Chronology of Events

09.07.2014

Betty had a fall. A CT scan showed no head injuries.

The treating doctor spoke with the family, who wanted to take her home.
10.07.2014 Betty was discharged into the care of her family.
14.07.2014 Dr SK (GP) suggested the use of pain relief lollipops to Betty’s daughter and provided 20 for collection.
15.07.2014
AM Dr SK (GP) provided a written prescription for oral morphine due to concerns expressed by Betty’s family over the phone.
12PM First dose of morphine administered to Betty by her daughter. Provided approximately 4-hrly thereafter.
16.07.2014
Betty’s breathing was laboured and rattling.
8AM Dose of morphine provided by daughter to Betty
9AM (approx.) Green fluid came out of Betty’s mouth.
9:21AM (approx.) Betty’s daughter called her friend, MB (enrolled nurse).
9:30AM

MB arrived. MB applied an additional dose of morphine. Some of this drooled out.

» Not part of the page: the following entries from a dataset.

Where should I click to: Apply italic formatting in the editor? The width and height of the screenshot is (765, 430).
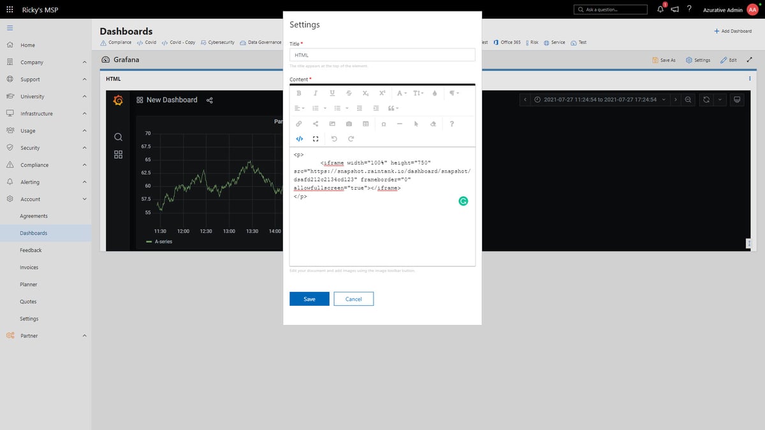316,93
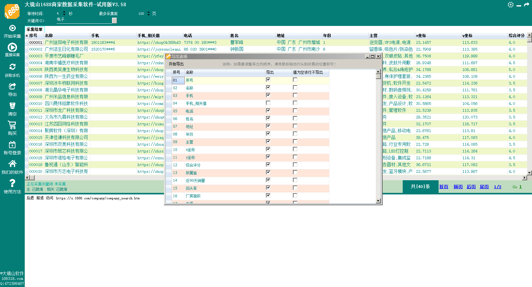Uncheck the 导出 checkbox for 手机 row

268,95
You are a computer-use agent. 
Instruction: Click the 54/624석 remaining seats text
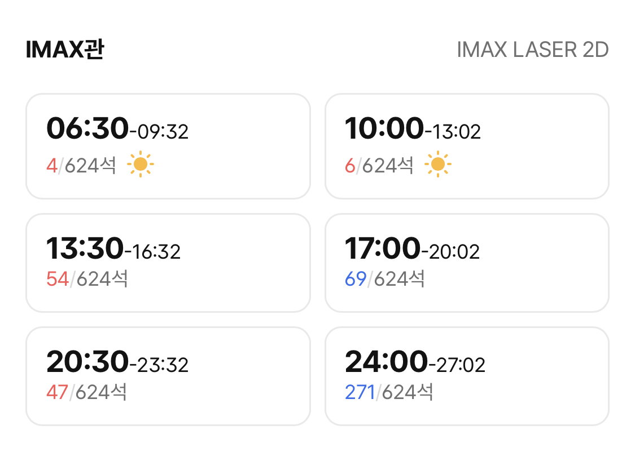(87, 278)
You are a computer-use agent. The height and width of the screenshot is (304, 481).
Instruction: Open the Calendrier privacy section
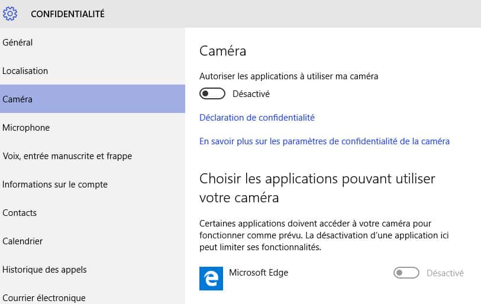tap(92, 241)
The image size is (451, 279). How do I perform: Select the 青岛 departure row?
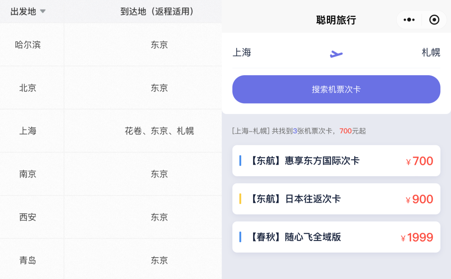[x=28, y=261]
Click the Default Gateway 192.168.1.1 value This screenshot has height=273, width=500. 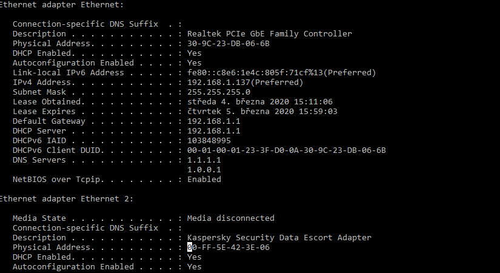(213, 121)
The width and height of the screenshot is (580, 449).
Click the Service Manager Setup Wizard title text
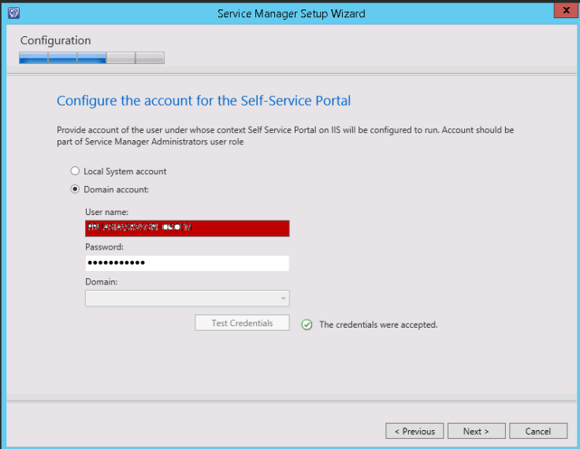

The daughter became distressed and left the room
9:45AM (approx.)

The daughter returned to the room. Her mother appeared to be calmer. The daughter decided to take a shower.

MB gave Betty another dose of morphine (approx. 4ml – 5ml, possibly more)
10AM The daughter’s husband returned home. MB and the husband gave Betty a wash. During the course of doing so they realised Betty had died.